▸ Extract to read:
- - - -
A. Standard of Review

Rule 59(b) governs dispositive motion practice initiated before magistrate judges. Fed. R. Crim. P. 59(b). Parties have fourteen days to file "specific written objections" to a magistrate judge's report and recommendation on a dispositive motion. Fed. R. Crim. P. 59(b)(2). If a party objects, the district judge must review de novo the recommendations of the magistrate judge to which a party timely objects. 28 U.S.C. Section 636(b)(1) ; Fed. R. Crim. P. 59(b)(2), (3). The court can "accept, reject, or modify in whole or in part, the findings or recommendations made by the magistrate." 28 U.S.C. § 636(b)(1).
- - - -
▸ Data excerpts:
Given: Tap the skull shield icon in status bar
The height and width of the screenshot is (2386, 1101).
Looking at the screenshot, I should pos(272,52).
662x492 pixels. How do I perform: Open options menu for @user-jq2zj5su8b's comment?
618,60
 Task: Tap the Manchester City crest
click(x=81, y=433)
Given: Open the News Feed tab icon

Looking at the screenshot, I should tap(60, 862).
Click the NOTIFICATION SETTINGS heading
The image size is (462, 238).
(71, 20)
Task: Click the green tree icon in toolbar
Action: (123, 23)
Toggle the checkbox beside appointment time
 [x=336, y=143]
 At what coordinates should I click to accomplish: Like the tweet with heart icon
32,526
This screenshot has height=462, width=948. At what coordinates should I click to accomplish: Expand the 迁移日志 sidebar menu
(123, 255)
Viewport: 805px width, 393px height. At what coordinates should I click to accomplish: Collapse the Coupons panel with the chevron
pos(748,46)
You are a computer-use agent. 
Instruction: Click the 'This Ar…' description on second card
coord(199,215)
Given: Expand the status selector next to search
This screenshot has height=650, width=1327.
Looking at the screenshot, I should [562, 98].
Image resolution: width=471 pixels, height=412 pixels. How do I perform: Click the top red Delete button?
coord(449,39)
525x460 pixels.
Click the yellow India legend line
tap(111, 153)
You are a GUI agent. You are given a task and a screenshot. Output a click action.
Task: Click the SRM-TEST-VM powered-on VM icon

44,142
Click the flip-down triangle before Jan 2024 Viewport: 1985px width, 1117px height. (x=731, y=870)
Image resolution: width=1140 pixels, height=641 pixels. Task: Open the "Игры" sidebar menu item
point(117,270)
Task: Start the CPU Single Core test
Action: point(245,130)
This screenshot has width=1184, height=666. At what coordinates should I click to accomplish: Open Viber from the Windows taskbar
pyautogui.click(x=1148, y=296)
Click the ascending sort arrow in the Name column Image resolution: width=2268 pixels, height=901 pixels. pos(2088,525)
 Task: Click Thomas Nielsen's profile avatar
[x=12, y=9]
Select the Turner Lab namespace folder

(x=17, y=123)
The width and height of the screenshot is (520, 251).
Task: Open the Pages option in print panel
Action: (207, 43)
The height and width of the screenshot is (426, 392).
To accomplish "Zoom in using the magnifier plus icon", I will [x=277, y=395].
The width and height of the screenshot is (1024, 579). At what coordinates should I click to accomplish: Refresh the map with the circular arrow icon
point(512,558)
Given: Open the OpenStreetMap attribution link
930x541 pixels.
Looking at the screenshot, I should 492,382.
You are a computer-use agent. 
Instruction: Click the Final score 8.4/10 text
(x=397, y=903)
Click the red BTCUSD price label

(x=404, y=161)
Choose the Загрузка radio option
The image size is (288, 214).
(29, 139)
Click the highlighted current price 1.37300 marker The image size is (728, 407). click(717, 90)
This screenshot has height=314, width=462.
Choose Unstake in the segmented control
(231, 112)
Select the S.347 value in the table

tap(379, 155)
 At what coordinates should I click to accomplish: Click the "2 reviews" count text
- - - -
▸ Problem set:
(A) Answer these questions using the standard of review text:
(i) Which rule governs dispositive motion practice initiated before magistrate judges?
(ii) How many days do parties have to file specific written objections to a magistrate judge's report and recommendation?
(iii) What kind of review must the district judge give to recommendations that a party timely objects to?
(B) List every action that the standard of review text says the court can take on the magistrate's findings or recommendations.

▸ Final results:
(A)
(i) Rule 59(b) (Fed. R. Crim. P. 59(b))
(ii) Fourteen days
(iii) De novo review

(B)
- Accept
- Reject
- Modify in whole or in part